Direction:
Copy the material below, changing each "Screen dimensions" to "Display size" and leaving everything else unchanged.
[begin Material for this exercise]
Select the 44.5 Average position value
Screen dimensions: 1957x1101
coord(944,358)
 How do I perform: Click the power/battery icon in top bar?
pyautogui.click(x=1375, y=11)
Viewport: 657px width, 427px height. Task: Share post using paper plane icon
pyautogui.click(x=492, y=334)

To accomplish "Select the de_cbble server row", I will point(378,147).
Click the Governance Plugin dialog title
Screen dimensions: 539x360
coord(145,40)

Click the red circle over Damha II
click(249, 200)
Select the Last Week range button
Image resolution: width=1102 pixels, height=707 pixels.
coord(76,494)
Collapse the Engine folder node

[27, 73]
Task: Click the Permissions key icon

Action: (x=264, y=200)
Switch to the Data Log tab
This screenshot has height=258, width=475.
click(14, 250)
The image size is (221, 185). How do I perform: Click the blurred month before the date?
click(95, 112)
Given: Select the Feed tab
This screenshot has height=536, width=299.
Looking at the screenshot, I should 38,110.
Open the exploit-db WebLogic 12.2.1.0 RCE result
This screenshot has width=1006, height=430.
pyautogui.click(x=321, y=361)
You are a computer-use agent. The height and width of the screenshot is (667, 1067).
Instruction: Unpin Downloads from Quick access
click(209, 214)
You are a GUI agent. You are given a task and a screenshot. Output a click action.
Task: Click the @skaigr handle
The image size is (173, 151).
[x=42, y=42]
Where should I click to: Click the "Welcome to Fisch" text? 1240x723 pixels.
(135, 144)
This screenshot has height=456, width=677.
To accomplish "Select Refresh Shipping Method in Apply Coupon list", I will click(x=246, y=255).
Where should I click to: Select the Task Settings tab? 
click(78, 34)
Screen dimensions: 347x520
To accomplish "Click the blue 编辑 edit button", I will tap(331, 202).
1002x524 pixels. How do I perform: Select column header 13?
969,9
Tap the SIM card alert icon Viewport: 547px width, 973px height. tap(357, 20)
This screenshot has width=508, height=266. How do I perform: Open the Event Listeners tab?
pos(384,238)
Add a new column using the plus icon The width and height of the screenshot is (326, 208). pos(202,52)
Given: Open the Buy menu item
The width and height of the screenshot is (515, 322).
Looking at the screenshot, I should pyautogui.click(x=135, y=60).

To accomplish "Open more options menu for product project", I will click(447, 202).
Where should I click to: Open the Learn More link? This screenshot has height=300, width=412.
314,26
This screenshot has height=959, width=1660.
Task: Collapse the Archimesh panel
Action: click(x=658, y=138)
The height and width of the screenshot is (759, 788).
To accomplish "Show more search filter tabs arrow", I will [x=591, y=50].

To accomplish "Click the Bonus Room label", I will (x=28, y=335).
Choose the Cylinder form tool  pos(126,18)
[end Material for this exercise]
Answer to this task:
Select the 44.5 Average position value
Display size: 1957x1101
coord(944,358)
 How do I perform: Click the power/battery icon in top bar?
pyautogui.click(x=1375, y=11)
Viewport: 657px width, 427px height. Task: Share post using paper plane icon
pyautogui.click(x=492, y=334)

To accomplish "Select the de_cbble server row", I will point(378,147).
Click the Governance Plugin dialog title
Display size: 539x360
coord(145,40)

Click the red circle over Damha II
click(249, 200)
Select the Last Week range button
Image resolution: width=1102 pixels, height=707 pixels.
coord(76,494)
Collapse the Engine folder node

[27, 73]
Task: Click the Permissions key icon

Action: (x=264, y=200)
Switch to the Data Log tab
This screenshot has height=258, width=475.
click(14, 250)
The image size is (221, 185). How do I perform: Click the blurred month before the date?
click(95, 112)
Given: Select the Feed tab
This screenshot has height=536, width=299.
Looking at the screenshot, I should 38,110.
Open the exploit-db WebLogic 12.2.1.0 RCE result
This screenshot has width=1006, height=430.
pyautogui.click(x=321, y=361)
You are a computer-use agent. The height and width of the screenshot is (667, 1067).
Instruction: Unpin Downloads from Quick access
click(209, 214)
You are a GUI agent. You are given a task and a screenshot. Output a click action.
Task: Click the @skaigr handle
The image size is (173, 151).
[x=42, y=42]
Where should I click to: Click the "Welcome to Fisch" text? 1240x723 pixels.
(135, 144)
This screenshot has height=456, width=677.
To accomplish "Select Refresh Shipping Method in Apply Coupon list", I will click(x=246, y=255).
Where should I click to: Select the Task Settings tab? 
click(78, 34)
Display size: 347x520
To accomplish "Click the blue 编辑 edit button", I will tap(331, 202).
1002x524 pixels. How do I perform: Select column header 13?
969,9
Tap the SIM card alert icon Viewport: 547px width, 973px height. tap(357, 20)
This screenshot has width=508, height=266. How do I perform: Open the Event Listeners tab?
pos(384,238)
Add a new column using the plus icon The width and height of the screenshot is (326, 208). pos(202,52)
Given: Open the Buy menu item
The width and height of the screenshot is (515, 322).
Looking at the screenshot, I should pyautogui.click(x=135, y=60).

To accomplish "Open more options menu for product project", I will click(447, 202).
Where should I click to: Open the Learn More link? This screenshot has height=300, width=412.
314,26
This screenshot has height=959, width=1660.
Task: Collapse the Archimesh panel
Action: click(x=658, y=138)
The height and width of the screenshot is (759, 788).
To accomplish "Show more search filter tabs arrow", I will [x=591, y=50].

To accomplish "Click the Bonus Room label", I will (x=28, y=335).
Choose the Cylinder form tool  pos(126,18)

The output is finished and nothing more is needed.